Intervention de Paul Molac

Réunion du mercredi 18 novembre 2020 à 9h30
Commission des lois constitutionnelles, de la législation et de l'administration générale de la république

Photo issue du site de l'Assemblée nationale ou de WikipediaPaul Molac :

Monsieur le rapporteur, vous mettez le doigt sur un phénomène qui existe depuis fort longtemps, et dont on ne débat que très peu, car il constitue une forme de domination. Jadis, il fallait pratiquer la langue et l'accent du roi, puis ceux de la classe dominante, parisienne pour l'essentiel. À défaut, on était mis de côté. Ainsi, on considère volontiers que l'accent du sud est bon pour les galéjades, pas pour le droit. Je regrette : l'accent ne fait pas la compétence, ni la volonté d'avancer. Je suis parfois peiné d'entendre des Français se moquer des Québécois, qui font un travail énorme pour faire vivre la langue française au sein d'un continent nord-américain largement dominé par l'anglais, où le français est une langue minoritaire et minorisée. Nous devrions au contraire leur donner un coup de main. Je ne comprends pas cette attitude.

En la matière, il existe de véritables discriminations. Si, étudiant dans une école de journalisme, vous avez un accent quelconque, on vous dira qu'il est inutile d'essayer de faire de la radio ou de la télévision. « Faites de la presse écrite », voilà ce que disent les formateurs ! On en vient même à des situations caricaturales. Dans les années 1980, la BBC a fait une sorte de révolution culturelle, consistant à dire : « Il existe plusieurs accents, nous allons donc embaucher des journalistes aux accents différents ». Il en a été de même avec les couleurs de peau. En France, rien de tel n'a jamais été fait. Même les journalistes de couleur ont exactement l'accent standard, de sorte qu'on est presque plus discriminé selon l'accent que selon la couleur de peau, ce qui est assez étonnant.

Dans certains reportages, on voit même des gens qui parlent français avec un léger accent, et que l'on comprend très bien, dont on sous-titre les propos. Curieux ! Quant au journal de 20 heures, je ne le regarde plus, tellement il m'agace. Il s'agit, paraît-il, d'un journal national, mais il a pour décor la tour Eiffel et Paris ; je ne suis pas certain que la France soit limitée à Paris. Quant à la façon de traiter l'information, elle reflète la vision des Parisiens – comment ils voient le monde, comment ils nous voient. La façon dont sont traitées les régions est symptomatique de leur façon de voir. Un seul journaliste audiovisuel fait exception, Jean-Michel Apathie, qui parle avec son accent basque. Lorsque j'ai été élu à l'Assemblée nationale, en 2012, j'ai entendu parler français avec divers accents et je me suis dit : « L'Assemblée nationale, c'est vraiment la France ! ». Je le regrette, mais je n'en dirais pas autant de la télévision.

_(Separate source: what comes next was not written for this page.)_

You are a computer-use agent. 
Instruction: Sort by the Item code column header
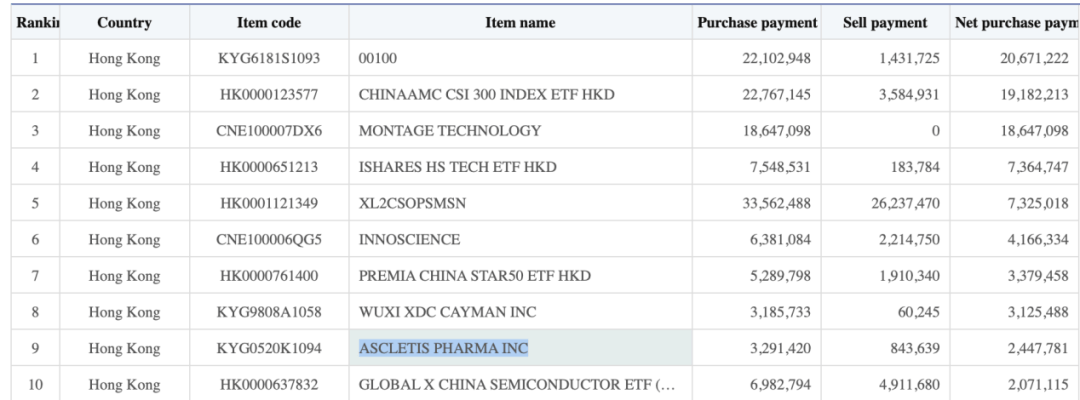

L'enjeu de la présente proposition de loi n'est-il pas de contribuer à ce que la France s'accepte elle-même ? Il s'agit de mettre un terme à la domination par l'accent, d'un côté, et au déni, prélude au reniement, de l'autre. Comme l'a rappelé Christophe Euzet, se plier à un standard et à un accent constitue une forme de reniement. Il me semble que nous sommes mûrs pour passer à autre chose, ce qui d'ailleurs nous fera du bien. Entendre des accents différents habitue l'oreille aux diverses façons de prononcer la langue, et par là aux langues étrangères, ce qui devrait nous aider à devenir polyglottes. Le monde de demain, me semble-t-il, ira dans cette direction. Je suis très favorable à la proposition de loi, qui n'a rien à voir avec les langues régionales, à ceci près que le mépris qu'elles suscitent est un peu le même. Je soutiendrai la proposition de loi, qui me semble aller dans le bon sens et nous permettra de nous accepter tels que nous sommes.